A computer program for fast and easy typing of partial endoglucanase gene sequence into phylotypes and sequevars 1&2 (select agents) of Ralstonia solanacearum

Authors: STULBERG, MICHAEL - Orise Fellow; Huang, Qi

Submitted to: Journal of Microbiological Methods
Publication Type: Peer Reviewed Journal
Publication Acceptance Date: 2/8/2016
Publication Date: 2/11/2016
Citation: Stalberg, M., Huang, Q. 2016. A computer program for fast and easy typing of partial endoglucanase gene sequence into phylotypes and sequevars 1&2 (select agents) of Ralstonia solanacearum. Journal of Microbiological Methods. 123:101-107.
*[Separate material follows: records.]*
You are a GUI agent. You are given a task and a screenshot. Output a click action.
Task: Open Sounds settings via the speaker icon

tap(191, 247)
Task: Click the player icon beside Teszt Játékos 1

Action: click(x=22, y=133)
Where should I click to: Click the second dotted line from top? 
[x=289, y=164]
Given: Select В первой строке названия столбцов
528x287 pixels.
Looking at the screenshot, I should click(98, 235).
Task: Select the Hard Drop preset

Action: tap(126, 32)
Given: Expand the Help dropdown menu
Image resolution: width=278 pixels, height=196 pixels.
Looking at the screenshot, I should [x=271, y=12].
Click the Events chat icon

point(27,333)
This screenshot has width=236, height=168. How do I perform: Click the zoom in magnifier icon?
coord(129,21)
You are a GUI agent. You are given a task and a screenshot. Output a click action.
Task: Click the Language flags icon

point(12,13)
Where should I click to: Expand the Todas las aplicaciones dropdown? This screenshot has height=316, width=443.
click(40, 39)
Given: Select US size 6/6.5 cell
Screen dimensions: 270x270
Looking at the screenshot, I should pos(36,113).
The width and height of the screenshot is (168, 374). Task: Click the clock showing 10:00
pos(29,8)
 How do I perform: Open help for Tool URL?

Interpretive Summary: A bacterium, Ralstonia solancearum, causes a serious brown rot disease in potato and is therefore not allowed to enter the U. S., Canada, and Europe. To determine if this harmful bacterium is present in imported plants, a fast and easy method is needed to screen plants at entry points. We wrote a computer program that can quickly and easily classify whether the bacterium in question belongs to the highly regulated bacterial group based on a part of the bacterium’s gene sequence. Our computer program will be useful to regulatory officials by helping them make timely decisions to exclude this highly regulated bacterium from entering and/or becoming established in the countries where the bacterium is banned.
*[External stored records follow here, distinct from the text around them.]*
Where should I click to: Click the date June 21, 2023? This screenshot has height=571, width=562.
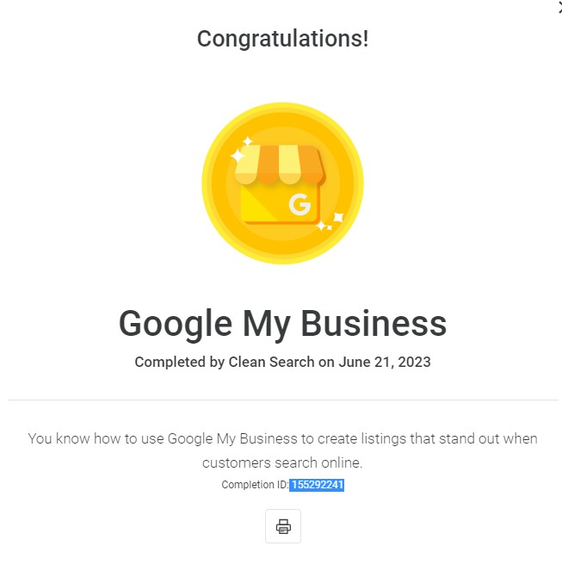point(385,362)
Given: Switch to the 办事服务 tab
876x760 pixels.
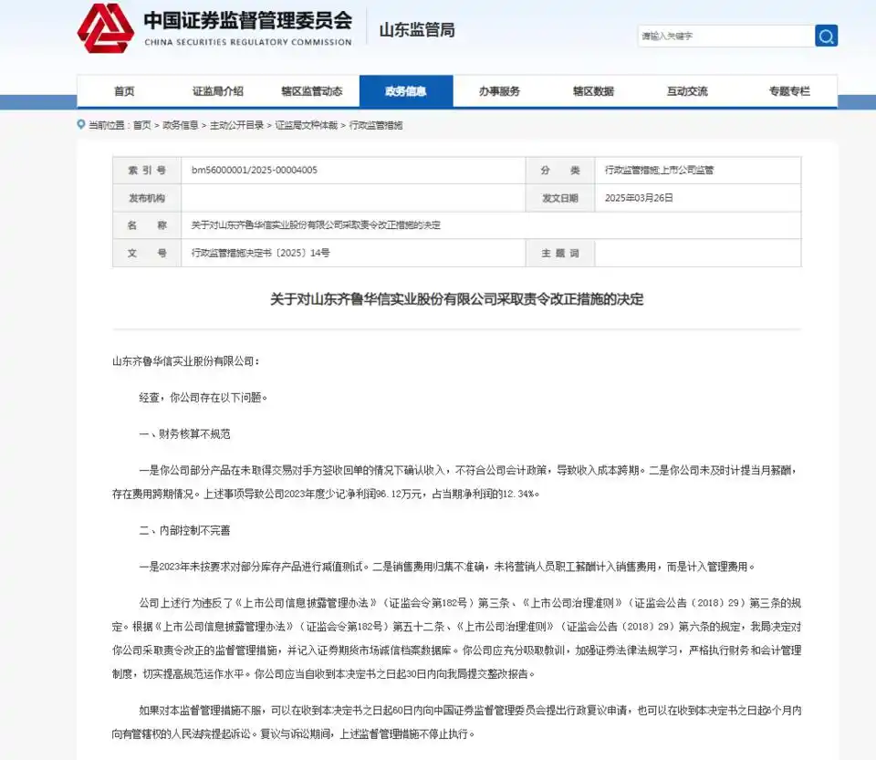Looking at the screenshot, I should tap(499, 91).
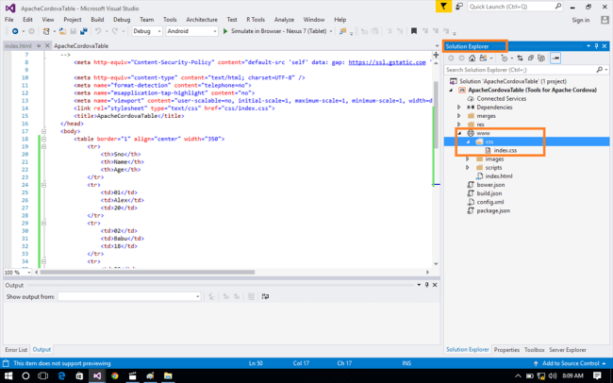The width and height of the screenshot is (613, 383).
Task: Select index.html in Solution Explorer
Action: (x=498, y=176)
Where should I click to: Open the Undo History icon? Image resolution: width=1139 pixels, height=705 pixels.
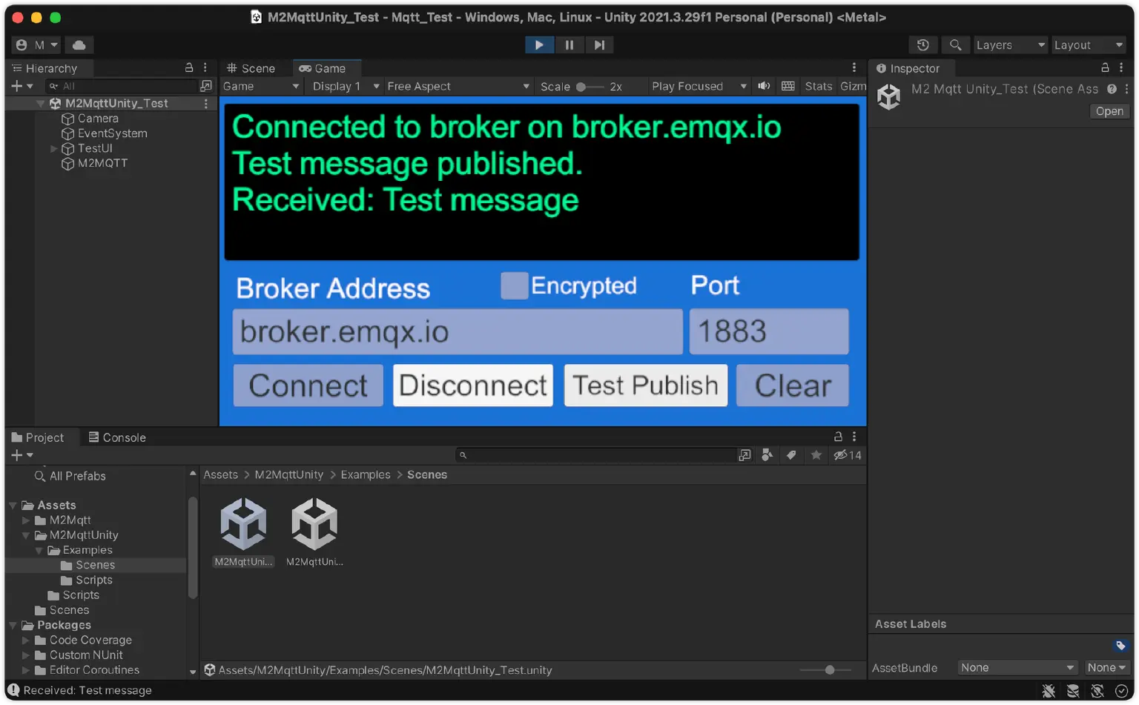(x=922, y=45)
Technical Abstract: The phytopathogen Ralstonia solanacearum is a species complex that contains a subset of strains that are quarantined or select agent pathogens. An unidentified R. solanacearum strain is considered a select agent in the US until proven otherwise, which can be done by phylogenetic analysis of a partial endoglucanase (egl) sequence approximately 700-bp in length. Phylogenetic analysis, however, requires expert knowledge to properly trim the sequence, include the correct reference strains, and interpret the results. By comparing GenBank egl sequences of representative R. solanacearum strains, we identified phylotype- and sequevar 1 and 2-specific single nucleotide polymorphisms (SNPs). We also designed primers to amplify a shorter, 526-bp, egl fragment from R. solanacearum strains for easy sequencing of the amplicon, and to facilitate direct and specific amplification of egl from R. solanacearum-infected plant samples without the need to isolate bacteria. We wrote a computer program (Ralstonia solanacearum typing program) that analyzes a minimum 400-bp user-input egl sequence from a R. solanacearum strain for egl homology and SNP content to determine 1) whether it belongs to the R. solanacearum species complex, 2) if so, to which phylotype, and 3) whether it is of the sequevar type (sequevars 1 and 2) associated with the select agent/quarantined R. solanacearum strain. When tested against 371 egl sequences from R. solanacearum strains with known phylotypes and sequevars, obtained either from GenBank or through personal communication, our program correctly typed all 371 strains. Additionally, our program successfully typed 25 R. solanacearum strains in our collection with no prior sequevar information, as well as 4 strains in infected plant samples, using their partial egl sequences amplified and sequenced with primers designed in this study. Our program was also used to type 53 partially characterized Brazilian R. solanacearum strains using their egl sequences deposited in GenBank, since these strains included a high diversity of sequevars 1 and 2 and their closely related strains. The Ralstonia solanacearum typing program does not require expertise or specific knowledge to use, gives results in seconds, and provides data interpretation for the user. The program and primers can help expert or non-expert users to quickly type an unknown R. solanacearum strain to determine whether it is a highly regulated R. solanacearum strain.